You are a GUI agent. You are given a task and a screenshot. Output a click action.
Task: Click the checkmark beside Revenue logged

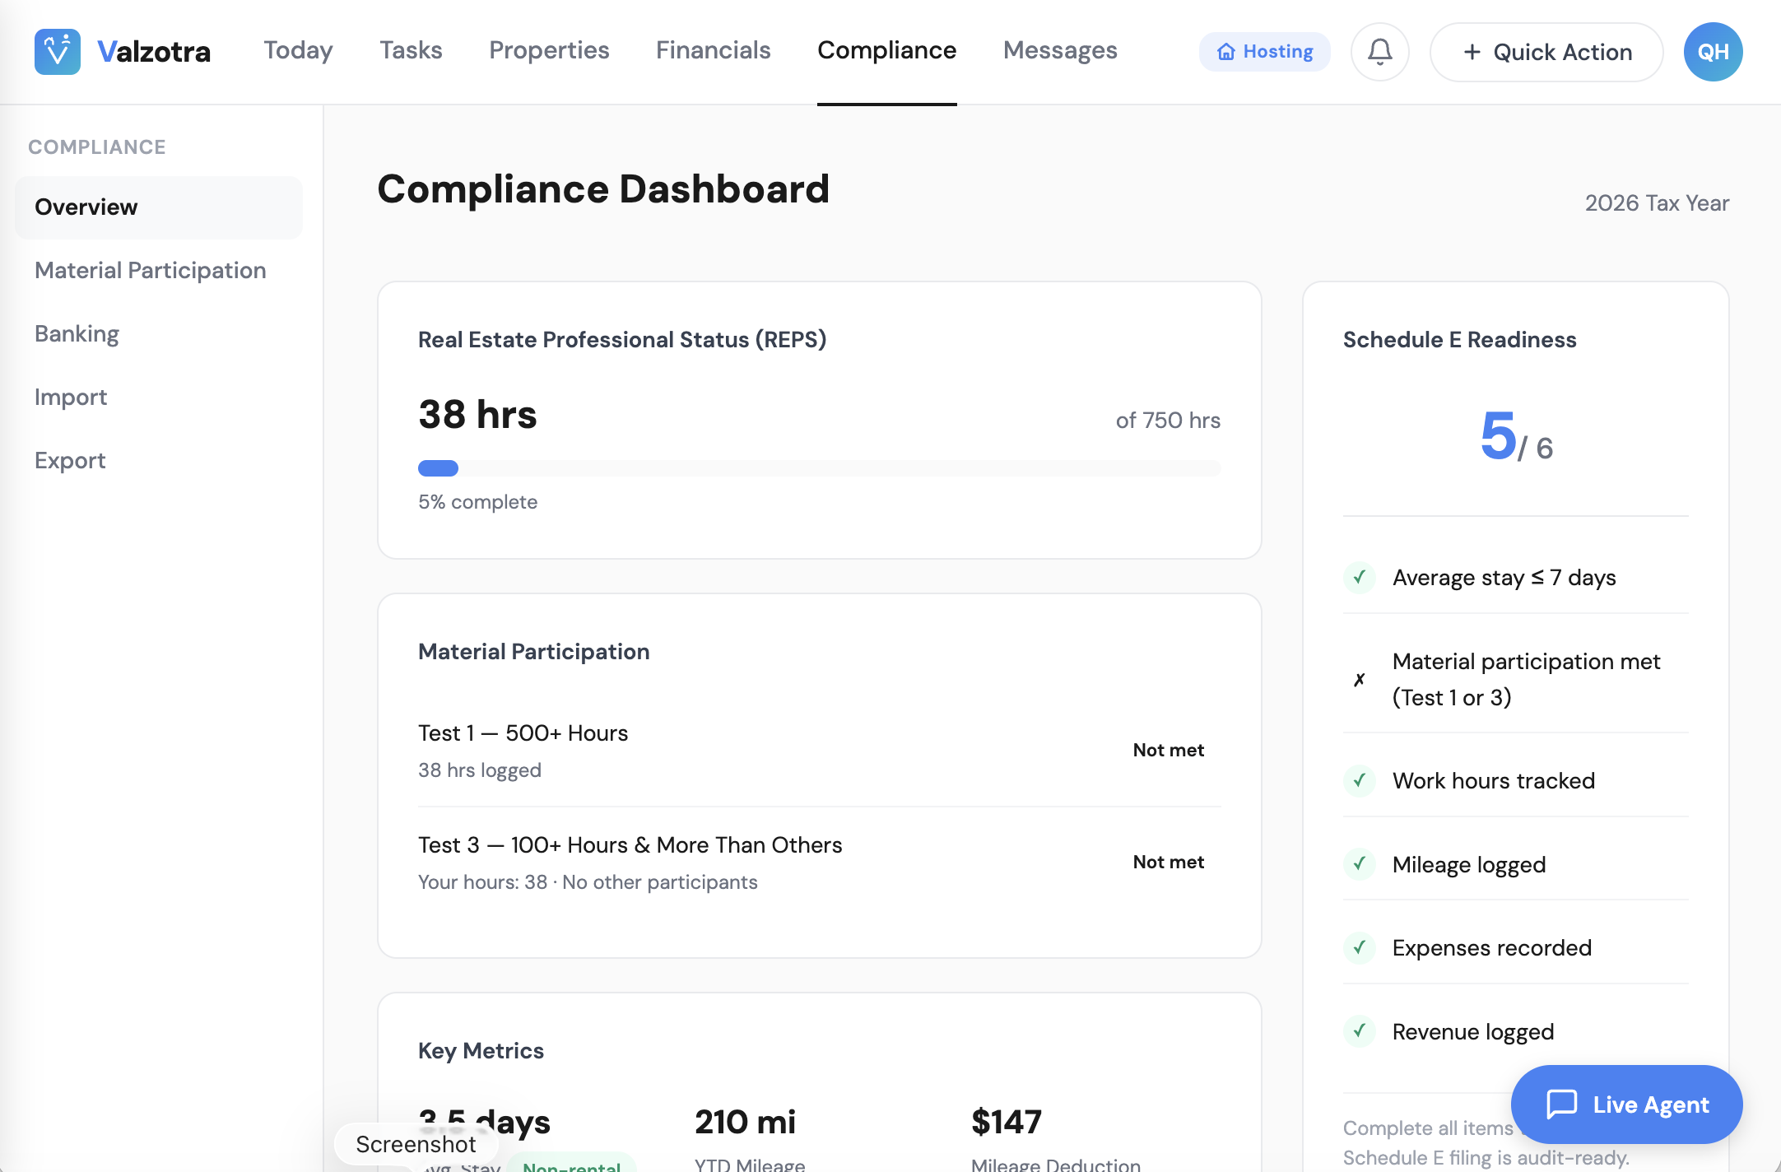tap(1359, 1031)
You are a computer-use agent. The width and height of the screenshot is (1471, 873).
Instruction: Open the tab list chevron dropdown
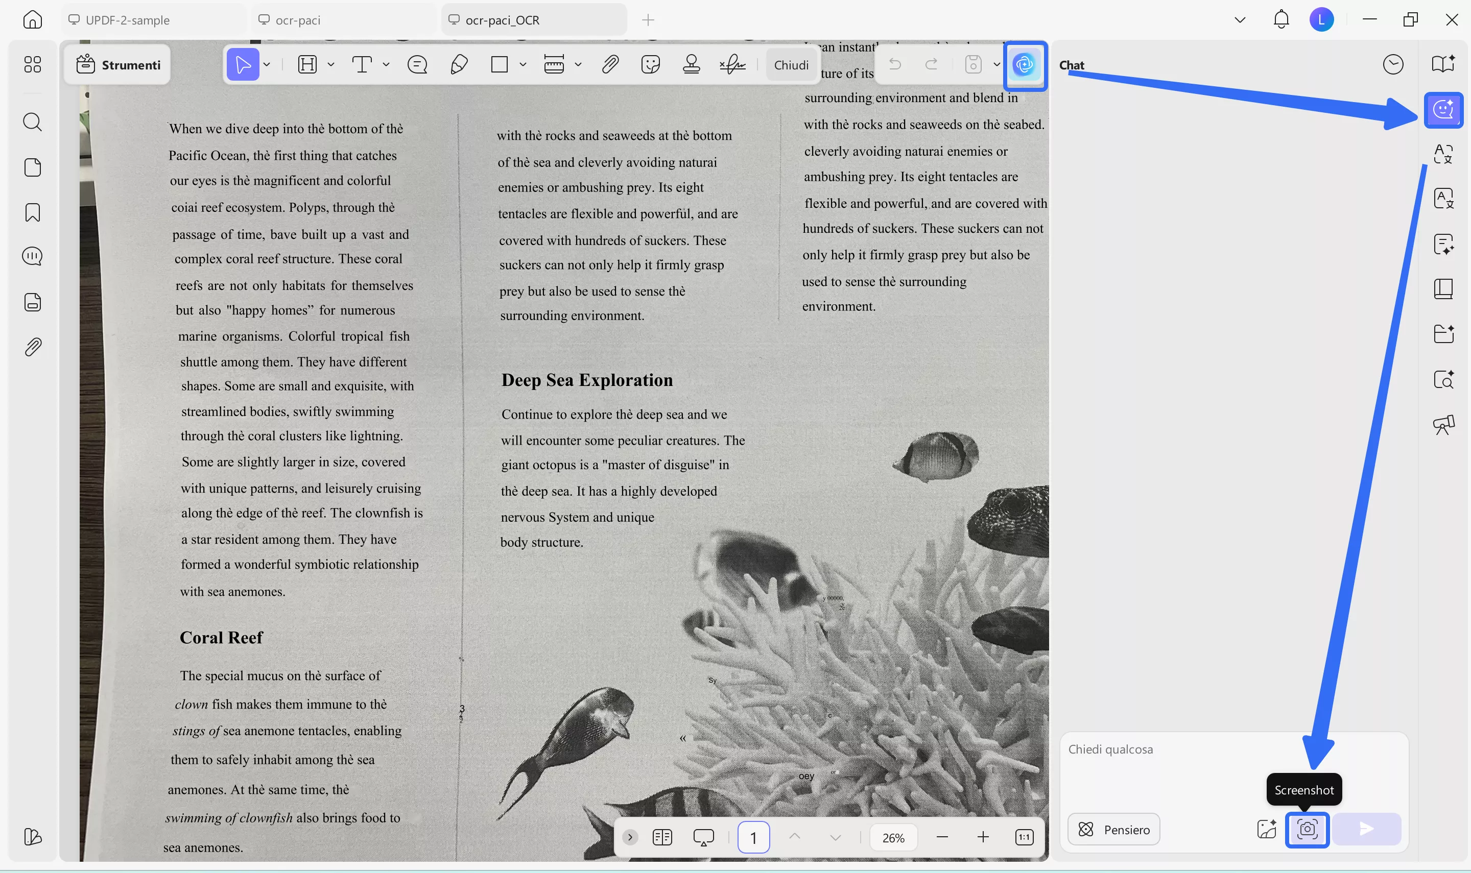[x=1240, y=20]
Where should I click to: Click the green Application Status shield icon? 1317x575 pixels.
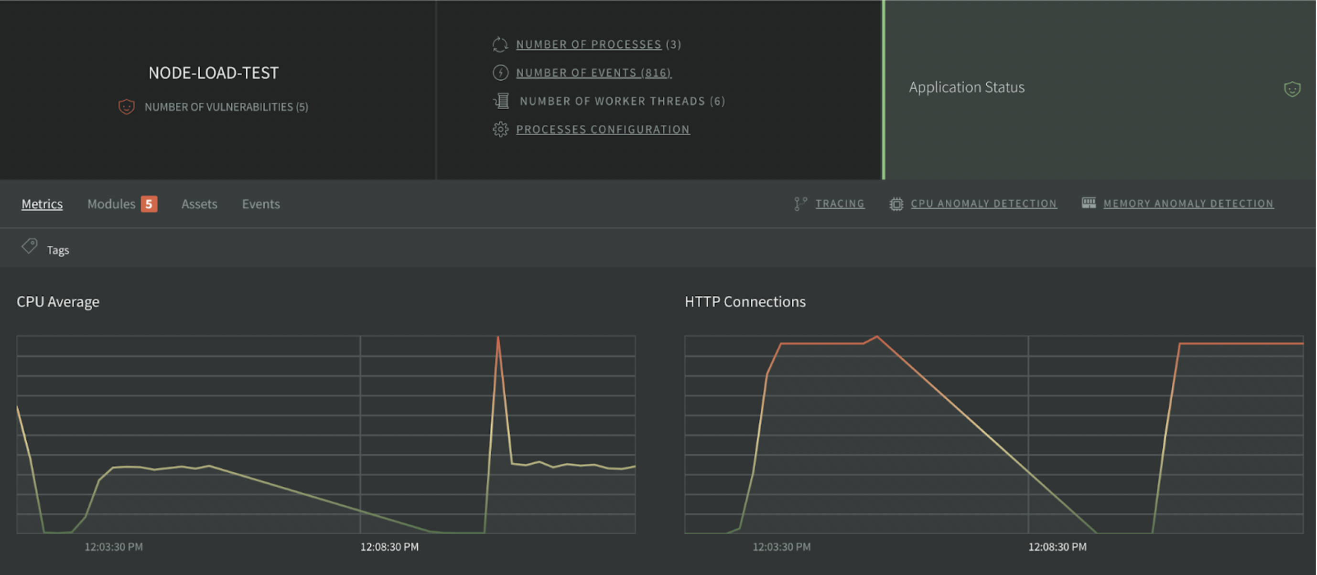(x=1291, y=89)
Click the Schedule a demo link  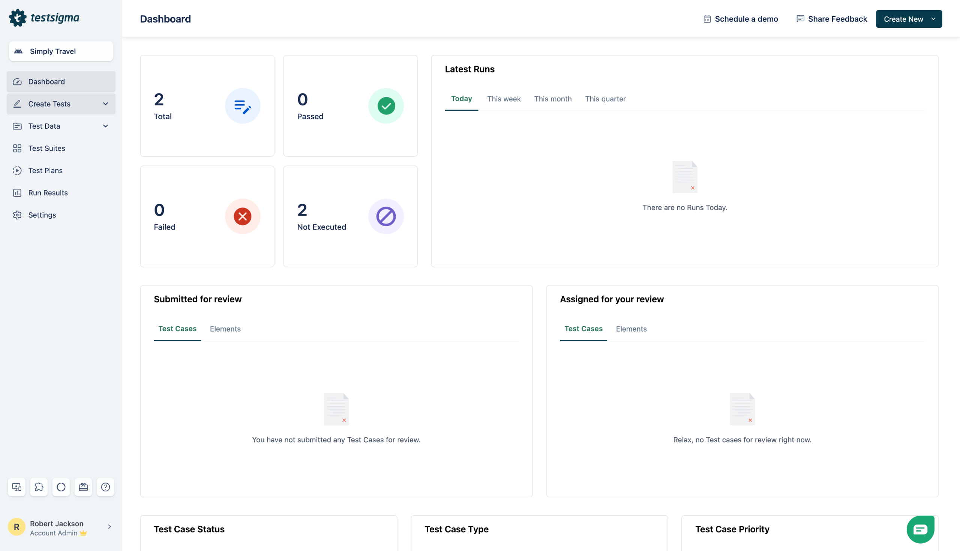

---*---

§ **The task**:
Retype the listing above exactly. Pictures are not part of the copy.

§ **Exercise solution**:
You are a GUI agent. You are given a task and a screenshot. Output a click action.
Task: Click the checkmark beside Revenue logged

tap(1359, 1031)
You are a computer-use agent. The width and height of the screenshot is (1471, 873).
Instruction: Open the tab list chevron dropdown
[x=1240, y=20]
Where should I click to: Click the green Application Status shield icon? 1317x575 pixels.
(x=1291, y=89)
Click the Schedule a demo link  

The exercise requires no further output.